* **SOURCE DOCUMENT**:
◆ ◆ ◆

By STEPHEN WOOD
Skiers who habitually make an effort to look their best will not need this advice. But those who tend towards laziness when the slopes are similarly inclined should always remember that a ski instructor is like a driving-test examiner.
Anyone who wants to pass a driving test has to put on a performance. Looking in the rear-view mirror needs to be treated like an audition for the local repertory society, the head swinging from side to side for full, dramatic effect, and taking a corner should be a laborious process, hands shuffling around the steering wheel rather than swinging with the careless abandon of a qualified driver.
Similarly, skiers hoping to advance from "intermediate" to "advanced" status must make a show of their mastery of on-piste techniques before an instructor will take them off-piste. If they don't they will find themselves still on-piste and being taught things they already know, as I did last season at the Whistler Blackcomb resort in British Columbia.
To my shame, I have never got the hang of off-piste skiing. Traversing between pistes, yes; dropping into the odd snowbowl at Vail and the Nevis Range in Scotland; even once, unwisely, tackling the steep snowfield below the Valluga at St Anton on a pair of metre-long snowboards.
I've done all that but if I had had any illusions about my abilities they would have been shattered by a morning spent trying to follow a group of much better skiers down the off-piste route from the Cime de Caron ridge to Val Thorens.
They all strolled it. I arrived at the bottom huffing and puffing, sweating and swearing, with pockets full of snow.
Does that sound familiar? Quite possibly, since it is the fate of many recreational skiers who reach an intermediate level and progress no further.

◆ ◆ ◆

* **PROMPT 1**:
List the off-piste things the writer of the skiing article says they have done, as named in the sentence beginning "Traversing between pistes, yes".
* **PROMPT 2**:
Continue the skiing article from its last sentence.

◆ ◆ ◆

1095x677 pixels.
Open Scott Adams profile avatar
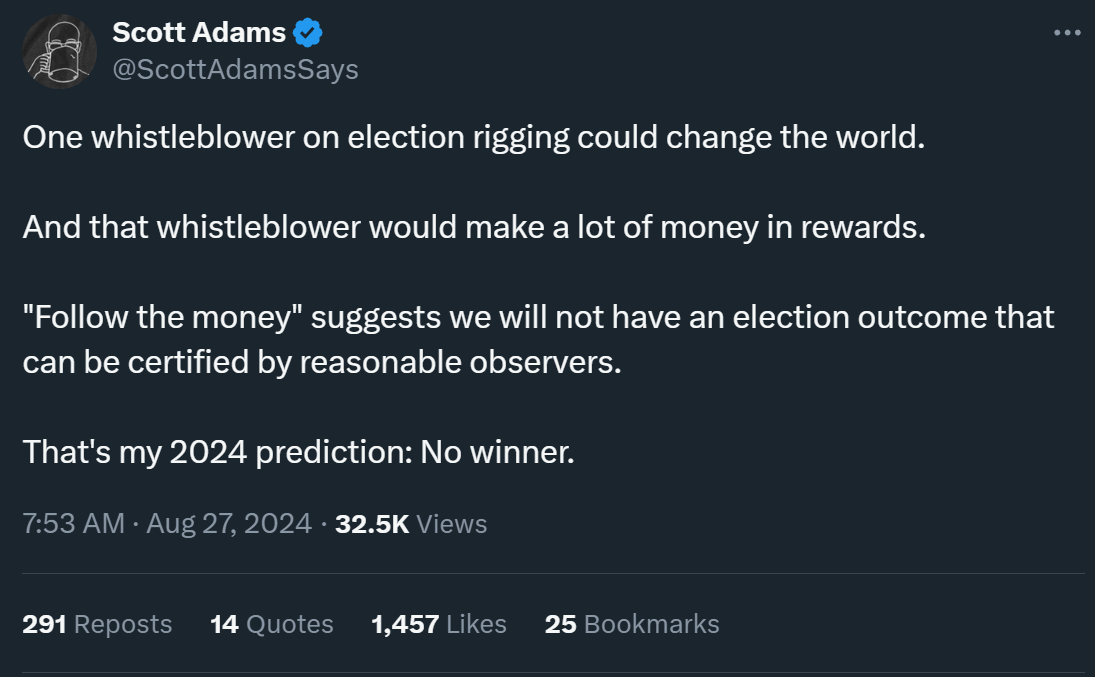coord(59,52)
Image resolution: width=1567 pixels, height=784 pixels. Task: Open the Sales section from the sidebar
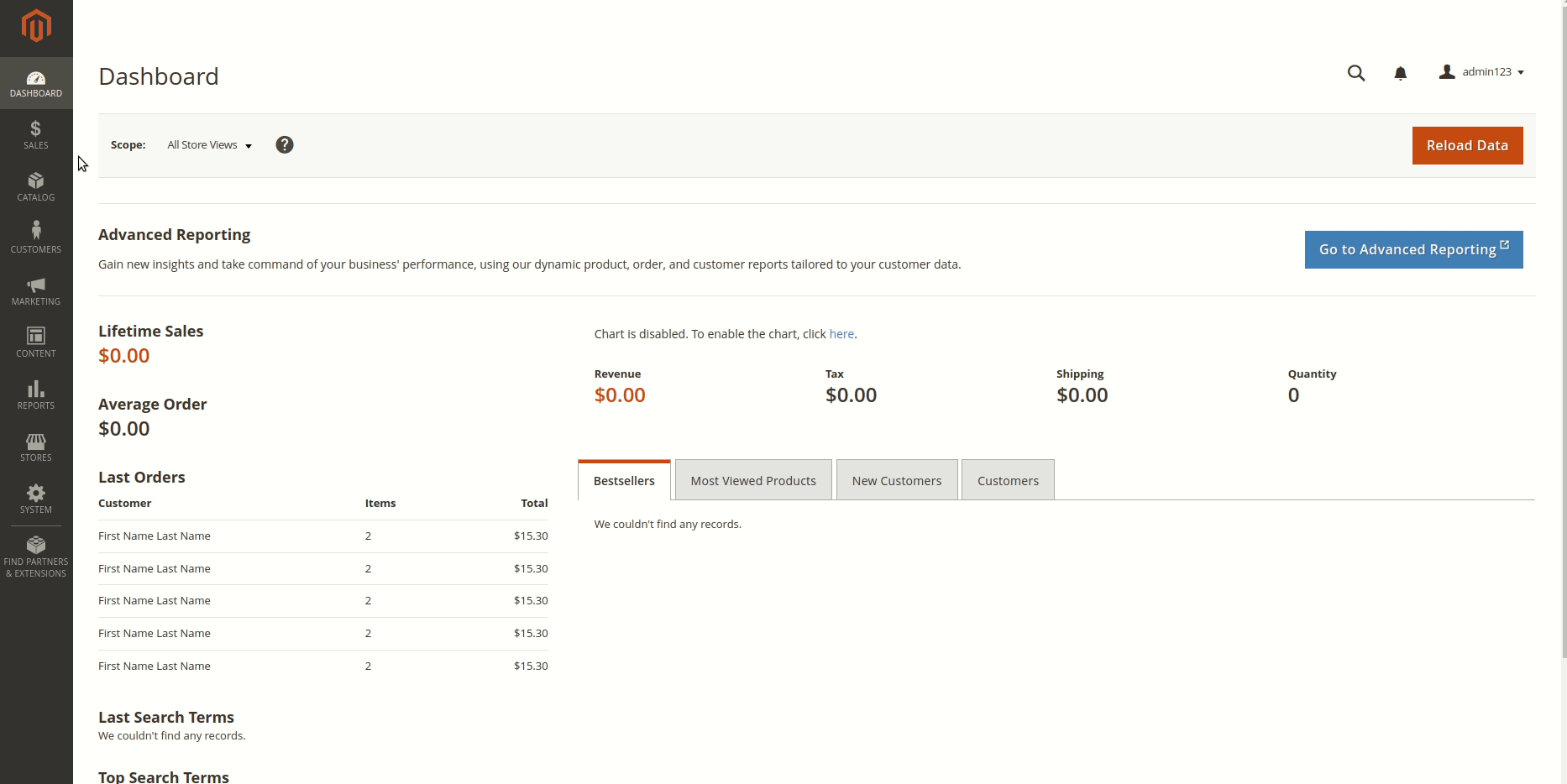point(35,134)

◆ ◆ ◆

* **WRITTEN RESPONSE 1**:
- Traversing between pistes
- Dropping into the odd snowbowl at Vail and the Nevis Range in Scotland
- Tackling the steep snowfield below the Valluga at St Anton on a pair of metre-long snowboards

* **WRITTEN RESPONSE 2**:
The widely accepted explanation for this is that poor technique can take you only so far. In the book Off Piste, for example, Wayne Watson says that, "eventually, the lack of basics will show through, and nowhere in skiing is good technique as important as off-piste".
But that is only a partial explanation, since there are technically good skiers who also have difficulty mastering off-piste skiing. And there are instructors of international renown who say that anyone capable of carving a turn on-piste should be able to apply the same technique when he or she moves off the piste.
The underlying problem is a fear of snow, I suspect. On-piste, there is only one kind of snow. A change of temperature will transform it into something trickier, such as ice or slush, but as long as it remains snowy a groomed piste will provide a surface that responds consistently to a sharp ski-edge.
Off-piste, intermediate skiers' lack of confidence is probably caused not so much by what they do as by what the snow does to their skis.
On my unsuccessful descent of the 3195m Cime de Caron, the ski surface had a frozen layer not strong enough to support a skier's weight with deep, soft snow beneath. This condition is called "breakable crust", and in the unlikely event that you have tried water-skiing with your skis still underwater you will have some idea how it feels.
Breakable crust is unpleasant for any skier; but it is doubtful whether I would have had much more fun on "crud", "death cookies", "mashed potato" or even "champagne powder".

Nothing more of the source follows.